In a previous study we were able to show that the meniscus radius is directly related to the total tear volume over the ocular surface. ²³ Furthermore, the formula given by Creech et al. ³² suggests that the precorneal aqueous layer thickness is proportional to the meniscus radius. Our present study has shown a positive relationship between meniscus radius and initial velocity of the TFLL spread, which strongly supports the concept that this parameter is influenced by tear volume, particularly tear film thickness. Thus, it is likely that the slowed initial velocity of the TFLL spread in our patients with aqueous-deficient dry eye was related to reduced tear film thickness. 

The relationship between the tear film thickness and the initial velocity of the TFLL can be explained based on the model by Berger and Corrsin. ¹² Their analysis could be roughly described as a viscoelastic model in which the elastic component is provided by the TFLL, whereas the viscous component is attributed to the whole thickness of the tears, particularly the aqueous layer. They assume that surface tension is inversely related to the concentration of a surfactant (presumably related to lipid layer thickness); when the tear surface is stretched, the surfactant concentration is reduced and the surface tension increases. Thus, the lipid layer behaves like an elastic membrane whose tension increases when it is stretched. Moreover, according to their model, the force-per-unit area on the lipid layer is dT/dx = μ · v/h, where T is the surface tension, x is the vertical position on the cornea, μ is the viscosity of the (aqueous) tear film, v is the upward velocity of the lipid layer, and h is the thickness of the (aqueous) tears. Rearranged, v = (h/μ) · dT/dx, and upward velocity is thus proportional to tear film thickness. 
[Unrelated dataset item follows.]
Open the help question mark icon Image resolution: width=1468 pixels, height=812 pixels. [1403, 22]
If a low tear meniscus volume implies a low tear film thickness and a low tear film thickness is responsible for slow spreading of the TFLL, either the meniscus radius or the TFLL spreading rate could be used as an index of low aqueous volume and, therefore, of aqueous-deficient dry eye. In addition, because a low tear volume is considered to contribute to dry eye symptoms through a mechanism involving shear stress, which may increase friction during blinking, ^{33 34} it will be of interest to study the relationship between TFLL spread and dry eye symptoms. 
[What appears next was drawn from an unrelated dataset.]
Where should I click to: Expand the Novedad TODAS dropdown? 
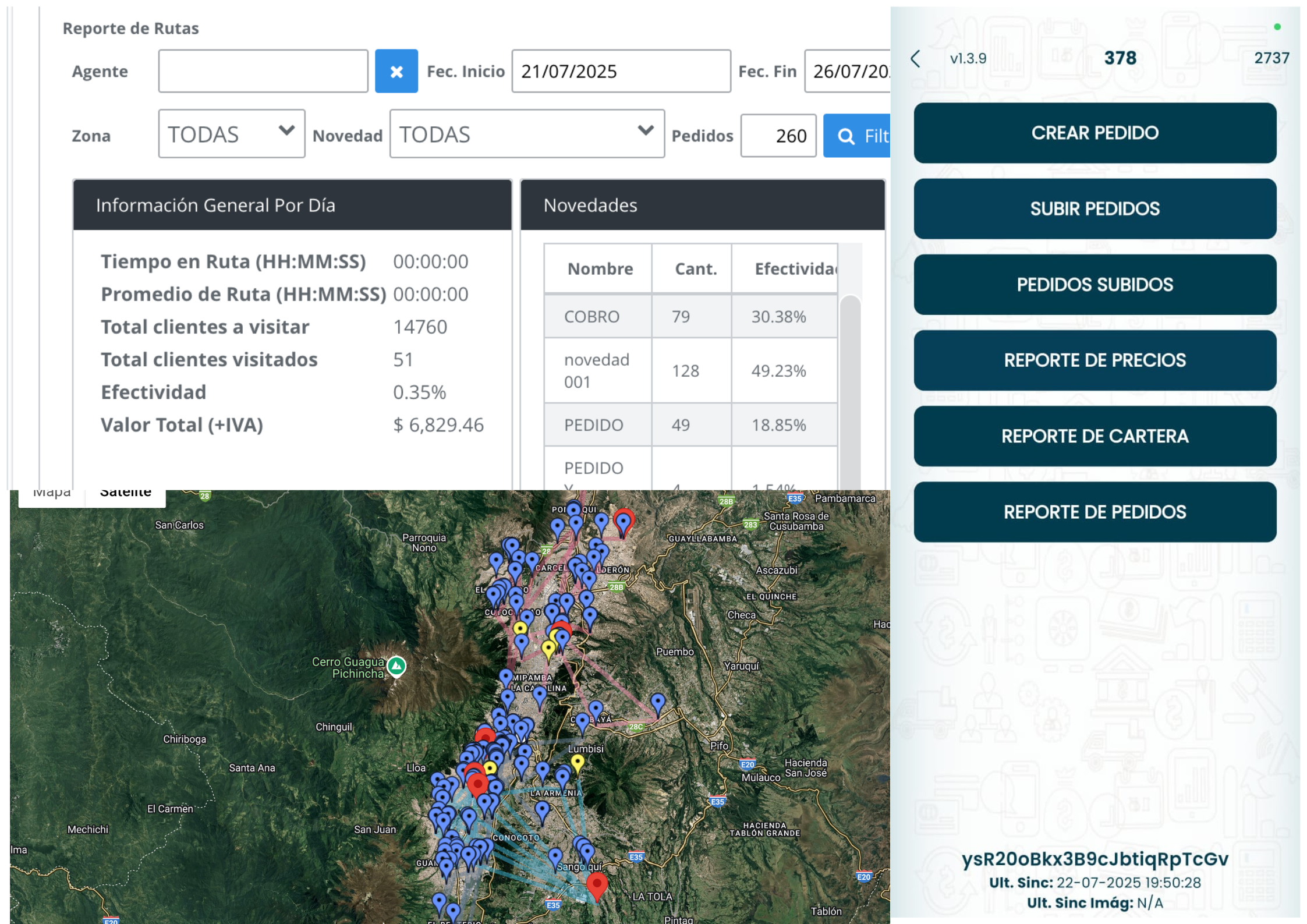point(526,134)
Although our method of analysis provides a useful quantitative approach, some limitations must be overcome in the future. Thus, we can only measure the area of the spreading TFLL if the uppermost border of the layer is well defined; cases with poorly defined borders were excluded from the present study. It has been noted that the interference image profile changes from a series of horizontal wave fronts in healthy subjects to a vertical disposition in patients with meibomian gland disease (MGD). ¹⁰ Therefore, it could prove difficult to diagnose aqueous-deficient dry eye by such a method in the presence of MGD. In addition, analysis of the spreading using graphic software was time consuming. New image-processing computer algorithms and analytical techniques are in development and should permit analysis of all interference patterns automatically in the near future. 
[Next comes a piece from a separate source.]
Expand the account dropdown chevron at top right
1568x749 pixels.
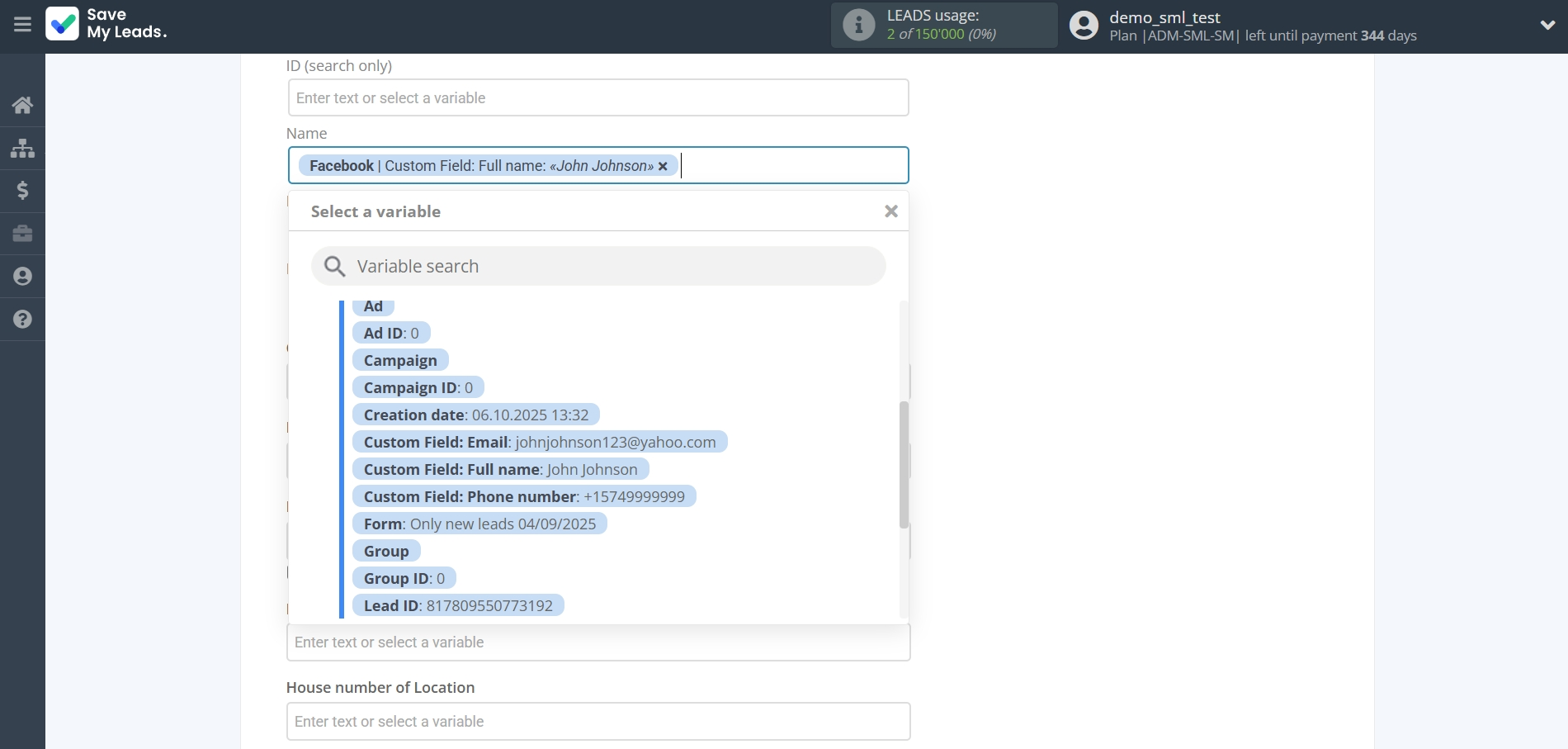click(x=1550, y=26)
In conclusion, our study has demonstrated that the time-dependent changes of the TFLL spread are consistent with a simple Voigt rheological model, implying viscoelastic properties of the tear film. Moreover, the initial velocity of the TFLL spread after a blink increases steadily with increase of the radius of the tear meniscus, suggesting that the rheological behavior of the TFLL is influenced by aqueous tear film thickness over the cornea. Therefore, it may be expected that the initial velocity of movement of the spreading TFLL could provide a noninvasive and quantitative parameter for the screening of aqueous tear–deficient dry eye, and the rheological analysis of the TFLL spread could potentially open a new field of research of the TFLL.